***** Information supplied *****

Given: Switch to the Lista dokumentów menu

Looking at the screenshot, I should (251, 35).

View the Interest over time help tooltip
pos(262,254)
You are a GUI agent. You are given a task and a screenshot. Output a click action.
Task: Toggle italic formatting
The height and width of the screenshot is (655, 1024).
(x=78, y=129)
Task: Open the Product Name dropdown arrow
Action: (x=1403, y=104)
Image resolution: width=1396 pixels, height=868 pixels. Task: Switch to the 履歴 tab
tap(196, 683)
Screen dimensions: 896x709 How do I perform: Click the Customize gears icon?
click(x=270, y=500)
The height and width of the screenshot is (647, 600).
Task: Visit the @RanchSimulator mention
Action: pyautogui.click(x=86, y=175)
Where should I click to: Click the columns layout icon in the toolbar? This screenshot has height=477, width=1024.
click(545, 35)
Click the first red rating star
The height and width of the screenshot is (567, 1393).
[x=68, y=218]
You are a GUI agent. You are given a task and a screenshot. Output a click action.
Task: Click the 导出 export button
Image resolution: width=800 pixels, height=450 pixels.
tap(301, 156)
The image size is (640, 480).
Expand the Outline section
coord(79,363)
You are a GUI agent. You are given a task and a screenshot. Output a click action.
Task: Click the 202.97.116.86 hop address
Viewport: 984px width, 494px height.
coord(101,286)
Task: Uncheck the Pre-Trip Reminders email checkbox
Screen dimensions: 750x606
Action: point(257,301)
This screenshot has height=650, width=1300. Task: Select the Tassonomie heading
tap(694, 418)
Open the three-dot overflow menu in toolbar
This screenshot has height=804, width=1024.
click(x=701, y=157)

*****

Directions: Go through the data and copy each line exactly as it was written.

Written answer:
Given: Switch to the Lista dokumentów menu

Looking at the screenshot, I should (251, 35).

View the Interest over time help tooltip
pos(262,254)
You are a GUI agent. You are given a task and a screenshot. Output a click action.
Task: Toggle italic formatting
The height and width of the screenshot is (655, 1024).
(x=78, y=129)
Task: Open the Product Name dropdown arrow
Action: (x=1403, y=104)
Image resolution: width=1396 pixels, height=868 pixels. Task: Switch to the 履歴 tab
tap(196, 683)
Screen dimensions: 896x709 How do I perform: Click the Customize gears icon?
click(x=270, y=500)
The height and width of the screenshot is (647, 600).
Task: Visit the @RanchSimulator mention
Action: pyautogui.click(x=86, y=175)
Where should I click to: Click the columns layout icon in the toolbar? This screenshot has height=477, width=1024.
click(545, 35)
Click the first red rating star
The height and width of the screenshot is (567, 1393).
[x=68, y=218]
You are a GUI agent. You are given a task and a screenshot. Output a click action.
Task: Click the 导出 export button
Image resolution: width=800 pixels, height=450 pixels.
tap(301, 156)
The image size is (640, 480).
Expand the Outline section
coord(79,363)
You are a GUI agent. You are given a task and a screenshot. Output a click action.
Task: Click the 202.97.116.86 hop address
Viewport: 984px width, 494px height.
coord(101,286)
Task: Uncheck the Pre-Trip Reminders email checkbox
Screen dimensions: 750x606
Action: point(257,301)
This screenshot has height=650, width=1300. Task: Select the Tassonomie heading
tap(694, 418)
Open the three-dot overflow menu in toolbar
This screenshot has height=804, width=1024.
click(x=701, y=157)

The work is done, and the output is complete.